A investigação teve início após a publicação do livro “Meio monges, meio soldados”, escrito pelo jornalista peruano Pedro Salinas em colaboração com a jornalista Paola Ugaz. O livro reúne 30 depoimentos de abusos ocorridos ao longo de quase 30 anos, onde as supostas vítimas, que não foram identificadas, apontam o fundador do movimento, o leigo Luis Fernando Figari Rodrigo, e outros líderes da organização como responsáveis.

Dentre os depoimentos, cinco relatam episódios de abuso sexual, sendo que três deles acusam diretamente o fundador Figari como autor dos crimes. Essas acusações foram apresentadas ao Vaticano em 2011 por três vítimas, mas durante muitos anos, não obtiveram resposta. Essa informação foi confirmada pela jornalista Paola Ugaz e pela ex-irmã sodálita Rocío Figueroa à BBC News Mundo, serviço em espanhol da BBC, no ano de 2016.

O grupo Sodalício de Vida Cristã admite que ocorreram abusos individuais de natureza física e psicológica, porém nega que essas práticas sejam disseminadas por toda a organização.

Sodalício de Vida Cristã

Há 45 anos, foi fundado o Sodalício, inicialmente conhecido como Sodalitium Christianae Vitae, em homenagem à ideia de fraternidade entre os maristas. Essa instituição foi criada como uma sociedade de vida apostólica, composta por leigos e sacerdotes consagrados que viviam em comunidades ou casas compartilhadas, dedicando-se à evangelização.
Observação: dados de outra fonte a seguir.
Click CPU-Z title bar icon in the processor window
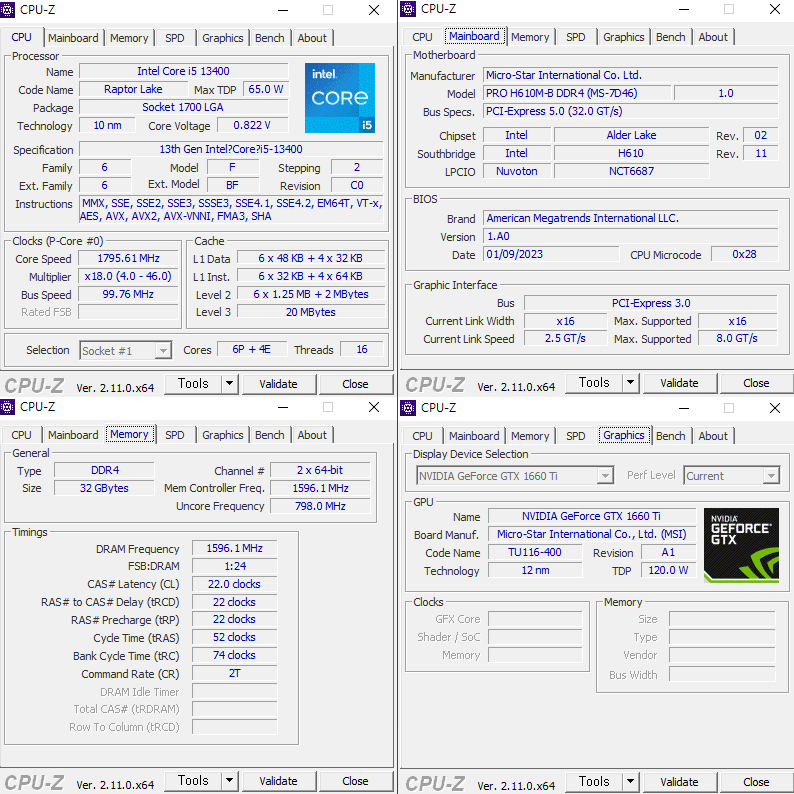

De acordo com relatos de um ex-integrante chamado Martín Scheuch, nos primeiros anos do movimento, os membros costumavam ler livros de teor fascista. Entre os autores mencionados estava José Antonio Primo de Rivera, fundador da organização espanhola de inspiração fascista, a Falange Espanhola, conforme descrito no livro “Meio monges, meio soldados”.

O Sodalício surgiu com a ideia central de promover a obediência absoluta entre seus membros, abrangendo horários, atividades, leituras, modo de vestir e até estudos profissionais. Um lema frequentemente repetido por Figari, um dos líderes do movimento, era: “Quem obedece nunca erra”.

Essa ideia de obediência inquestionável causou preocupação entre ex-membros, como Rocío Figueroa, uma ex-irmã sodálita, que a considerava “super perigosa”, pois reduzia a capacidade crítica dos membros, permitindo que os superiores impusessem decisões questionáveis.

Em resposta às alegações, Fernando Vidal, porta-voz do Sodalício, afirmou que, inicialmente, os membros do movimento se inspiravam em costumes mais tradicionais da época, mas negou que houvesse proibições rígidas em relação às leituras dos membros. Ele afirmou que essas leituras eram recomendadas durante o treinamento e que Primo de Rivera era apenas um dos vários autores lidos pelos sodálitas. “O Sodalício é uma instituição religiosa, não política”, afirmou.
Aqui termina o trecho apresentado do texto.